Here’s a quick look back at what happened in the daily fantasy sports industry this past week, and what to watch for this coming week:
What happened this week in DFS
On to the governor in Indiana: Indiana joined Virginia as the first states to send fantasy sports regulatory bills to their governors. A week after Virginia did the same, the Indiana legislature approved a bill by a comfortable margin in both houses. The bill gives oversight to the state gaming commission, sets a $50,000 licensing fee, and bars operators from offering amateur contests. Meanwhile, in Virginia, controversy brewed as some season-long fantasy sports operators objected to the bill that its legislature passed. And the same objections are likely to be voiced in Indiana.
FanDuel says goodbye to Texas: The Texas attorney general announced late Friday that it had reached a settlement with DFS giant FanDuel. Under the deal, FanDuel agreed that it would no longer offer its paid games in Texas after May 1. In return, the AG’s office agreed to not pursue legal action against FanDuel over operation of its contests. On Friday night DraftKings filed suit in Texas asking a state court to rule on whether DFS is legal.
Georgia AG says DFS is gambling: Georgia became the seventh state in which a state attorney general’s office has offered an opinion that DFS constitutes gambling under state law.

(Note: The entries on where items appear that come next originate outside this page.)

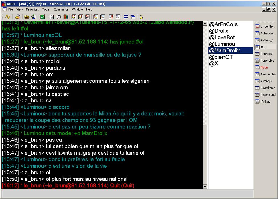Screen dimensions: 278x199
Task: Click the message input box
Action: tap(127, 194)
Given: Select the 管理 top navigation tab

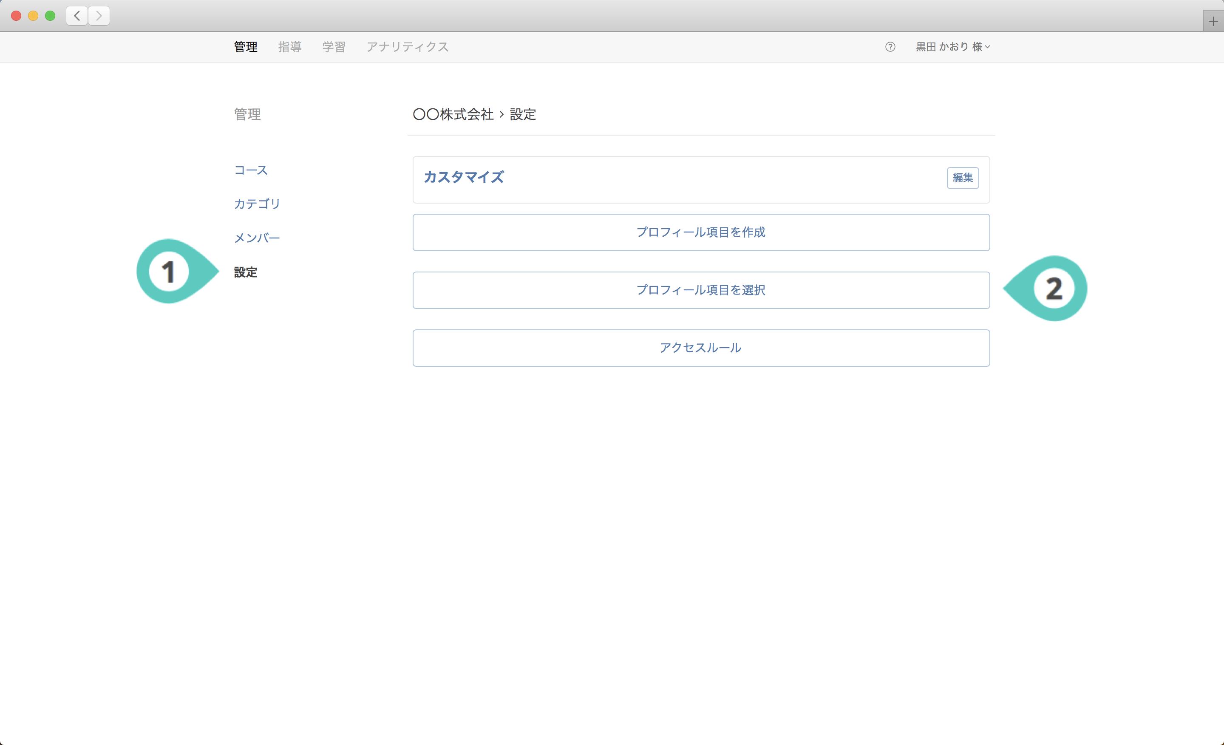Looking at the screenshot, I should (245, 47).
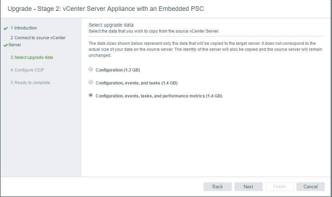Click the performance metrics (1.4 GB) option label
This screenshot has width=332, height=197.
point(159,96)
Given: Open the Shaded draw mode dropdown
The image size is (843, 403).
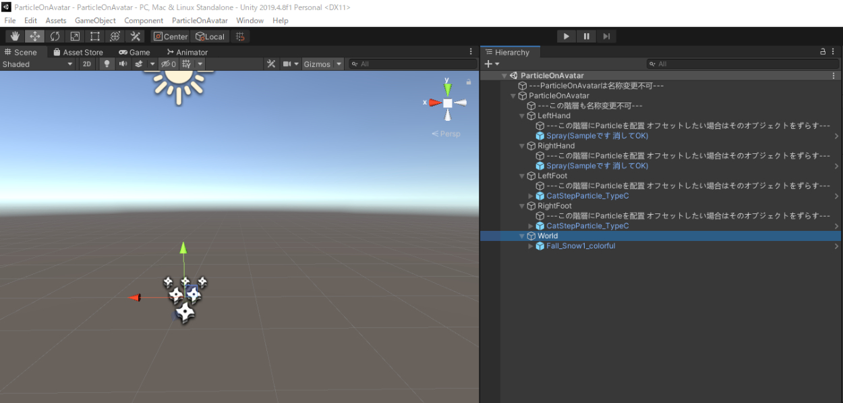Looking at the screenshot, I should [38, 64].
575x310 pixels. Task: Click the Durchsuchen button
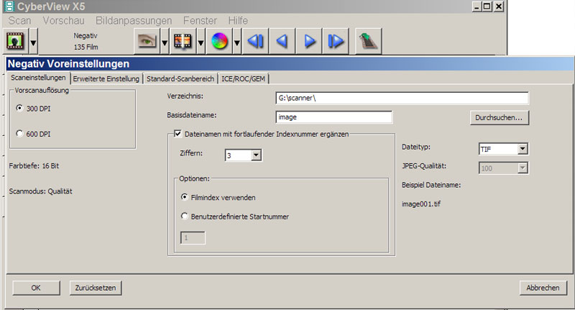coord(500,117)
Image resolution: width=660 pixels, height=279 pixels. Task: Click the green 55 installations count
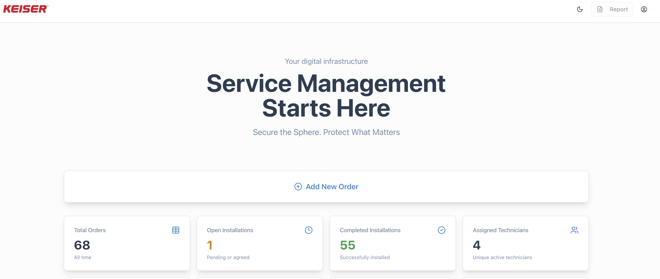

In it, Deputy Georgia AG Wright Banks Jr. dismisses both the “skill game” and “actual contestant in a game of skill” arguments that DFS operators have used in other states.
DraftKings ditches eSports: DraftKings ended its sponsorship of several eSports organizations, according to the Daily Dot. The question afterwards: Did DraftKings drop the sponsorships because of financial problems?
What to watch for in DFS
CEOs set to speak in Nevada: FanDuel CEO Nigel Eccles and DraftKings CEO Jason Robins are scheduled to speak on Monday at a Nevada Gaming Policy Committee meeting on fantasy sports. Though the committee holds no power to create laws or regulate gaming, it could mark the first step in a second look at DFS in Nevada, where DFS currently requires a gaming license. No sites currently operate in Nevada.
Mad dash in Florida: The push for DFS regulation took some twists and turns in Florida this week. Proposed gaming legislation, which contained DFS language, died in the Florida House on Friday. An effort to tack DFS legislation onto another bill also failed, and it appears that the standalone fantasy bills will not move forward. That means for DFS regulations to pass in the current session — which ends this week — legislators would have to find another bill to tack the regulations onto. And that may be a tall order.
States a hotbed of action: Fantasy sports betting bills remain active in nearly half of the 50 states, and action is moving fast. Vermont, Mississippi and West Virginia are among states where bills have passed at least one chamber; it’s possible more states could soon join Indiana and Virginia in getting a bill to a governor’s desk.